Moto GP, confermata la vittoria di Dovizioso in Qatar

Pubblicato il autore: Mattia Dalmazio

È la vittoria della Ducati: Andrea Dovizioso conserva il successo maturato in Qatar,lo spoiler è stato dichiarato regolare anche per le prossime gare, la Ducati esce da uno scontro causato da tutti i team tranne la Yamaha. La Corte d’appello della Federazione Motociclistica Internazionale che si è riunita venerdì scorso a Ginevra ha ascoltato Ducati,HondaSuzukiKtm e Aprilia e ha raccolto le ragioni dei cinque team e dopo una lunga riflessione prima di emettere la sentenza ieri sera mentre molti piloti erano in partenza per l’Argentina per il secondo appuntamento del Mondiale. La Federazione ha deciso di respingere i ricorsi di Honda, Suzuki, Ktm e Aprilia sulla presunta irregolarità dell’appendice montata sia sulla Ducati di Dovizioso e sia su quella di Petrucci (che ha concluso in sesta posizione il primo GP della stagione ) e particolare ancora più importante, è potrebbe disegnare scenari importanti per il futuro. L’obiettivo dei cinque team era quello di abolire lo spoiler,dichiarando di non voler cancellare la vittoria di Dovizioso in Qatar:quello che volevano ottenere era la diminuzione del gap dal punta di vista tecnologico tra Ducati e i top team . Questa è stata la querelle tra Ducati e gli altri top team. Per i quattro top team,lo spoiler messo davanti la gomma posteriore genera un carico aerodinamico e quindi automaticamente genera una prestazione. Per la Ducati lo spoiler ha la funzione originaria di evitare l’acquaplaning ,il primo team ad utilizzare lo spoiler è stato la Yamaha a Valencia nel 2018 e per questo motivo la casa giapponese non si è associata all’appello presentato dagli altri top team. La Corte d’appello della Federazione Motociclistica Internazionale ha dato ragione alla Ducati ,il direttore tecnico della FIM Danny Aldrige ha confermato il deviatore della Ducati prima dell’inizio del Mondiale . Se la Federazione avrebbe accolto il ricorso dei cinque team, si sarebbero aperto dei scenari completamente diversi e aprire una guerra nel circus del Motomondiale: la Ducati aveva contestato i deviatori della Honda, una nemica della scuderia emiliana sullo sviluppo tecnologico. I cinque team hanno quattro giorni per presentare il ricorso presso il Tribunale dello Sport di Losanna.
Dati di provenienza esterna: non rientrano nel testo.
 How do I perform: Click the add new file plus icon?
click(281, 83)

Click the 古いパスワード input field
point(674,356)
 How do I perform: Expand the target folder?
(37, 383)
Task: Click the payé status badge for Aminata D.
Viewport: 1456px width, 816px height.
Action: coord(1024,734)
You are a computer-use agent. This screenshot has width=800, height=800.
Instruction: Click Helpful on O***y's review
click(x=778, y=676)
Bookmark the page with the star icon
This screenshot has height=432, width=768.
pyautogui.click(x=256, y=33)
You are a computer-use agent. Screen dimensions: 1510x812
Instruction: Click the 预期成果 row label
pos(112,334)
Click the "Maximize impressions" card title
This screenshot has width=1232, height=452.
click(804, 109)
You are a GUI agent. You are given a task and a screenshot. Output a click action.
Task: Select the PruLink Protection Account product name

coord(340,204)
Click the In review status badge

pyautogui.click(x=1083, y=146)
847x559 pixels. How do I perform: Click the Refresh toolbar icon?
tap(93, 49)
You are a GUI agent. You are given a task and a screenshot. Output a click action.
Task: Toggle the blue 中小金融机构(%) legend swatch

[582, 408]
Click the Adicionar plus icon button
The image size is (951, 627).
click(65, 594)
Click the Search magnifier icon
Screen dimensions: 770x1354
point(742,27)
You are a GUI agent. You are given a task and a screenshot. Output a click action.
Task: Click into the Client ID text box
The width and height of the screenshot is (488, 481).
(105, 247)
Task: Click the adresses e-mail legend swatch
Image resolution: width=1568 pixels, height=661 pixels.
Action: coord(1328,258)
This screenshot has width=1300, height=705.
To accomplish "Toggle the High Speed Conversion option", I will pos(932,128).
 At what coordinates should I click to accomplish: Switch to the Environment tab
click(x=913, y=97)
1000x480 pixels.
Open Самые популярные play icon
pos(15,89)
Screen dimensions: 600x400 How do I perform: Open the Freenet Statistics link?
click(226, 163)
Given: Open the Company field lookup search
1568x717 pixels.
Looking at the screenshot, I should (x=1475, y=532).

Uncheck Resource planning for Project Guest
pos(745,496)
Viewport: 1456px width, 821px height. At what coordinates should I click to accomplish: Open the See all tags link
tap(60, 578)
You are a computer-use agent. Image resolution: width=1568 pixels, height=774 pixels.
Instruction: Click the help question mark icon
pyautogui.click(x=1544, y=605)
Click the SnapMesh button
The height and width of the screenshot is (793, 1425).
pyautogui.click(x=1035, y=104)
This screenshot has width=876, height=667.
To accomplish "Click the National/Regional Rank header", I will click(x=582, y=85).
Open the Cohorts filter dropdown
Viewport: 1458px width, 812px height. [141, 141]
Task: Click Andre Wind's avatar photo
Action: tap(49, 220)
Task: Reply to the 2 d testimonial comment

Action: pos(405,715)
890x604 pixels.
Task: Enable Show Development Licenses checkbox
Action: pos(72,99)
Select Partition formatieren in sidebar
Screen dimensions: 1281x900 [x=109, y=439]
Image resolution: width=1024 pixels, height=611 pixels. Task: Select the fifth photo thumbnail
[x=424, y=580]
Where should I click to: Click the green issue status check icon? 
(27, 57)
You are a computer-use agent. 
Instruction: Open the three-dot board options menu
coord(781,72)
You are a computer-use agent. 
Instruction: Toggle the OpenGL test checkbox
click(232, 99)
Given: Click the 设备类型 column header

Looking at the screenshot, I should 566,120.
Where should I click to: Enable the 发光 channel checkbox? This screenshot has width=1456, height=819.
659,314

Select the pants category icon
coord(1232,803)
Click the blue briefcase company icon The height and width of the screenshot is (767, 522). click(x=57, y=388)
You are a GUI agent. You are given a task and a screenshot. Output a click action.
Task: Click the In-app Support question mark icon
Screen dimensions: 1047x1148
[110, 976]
Dovizioso, la soddisfazione della Ducati

L’amministratore delegato della Ducati Claudio Domenicali su Twitter ha commentato la sentenza:”Nelle scorse settimane molte persone hanno dichiarato che stavamo imbrogliando. Speriamo che ora facciano silenzio e provano a batterci in pista. È solo un peccato che per ottenere questo risultato sia stato necessario spendere del tempo e del denaro con gli avvocati e rivelare a Honda, Ktm, Suzuki e Aprilia le nostre conoscenze sul raffreddamento dei pneumatici. Ducati è comunque del genio ingegneristico italiano e della sua generalità di rinnovare”.

La sentenza della Federazione Motociclistica Internazionale:Il ricorso presentato da Honda, Ktm ,Suzuki e Aprilia sono ammissibili. I risultati della gara in Qatar sono confermati e sono definitivi. La richiesta di dichiarare lo spoiler illegale e vietarne l’uso nelle prossime gare.L’appello contro questa decisione può essere depositato presso il Tribunale dello Sport di Losanna entro quattro giorni secondo l’articolo 3.9 del 2019 Fim World Championship Gran Prix Regulations”. Il direttore tecnico della Ktm Leitner nei giorni scorsi ha dichiarato:“La Ducati protesta sempre contro regole stabili. E mentre tutte le case hanno costruito le moto del 2019 in base alle linee guida areodinamiche dettate dalla FIM a dicembre, la Ducati continua a imbrogliare e a convincere il direttore tecnico della FIM ad utilizzare una nuova versione del regolamento”.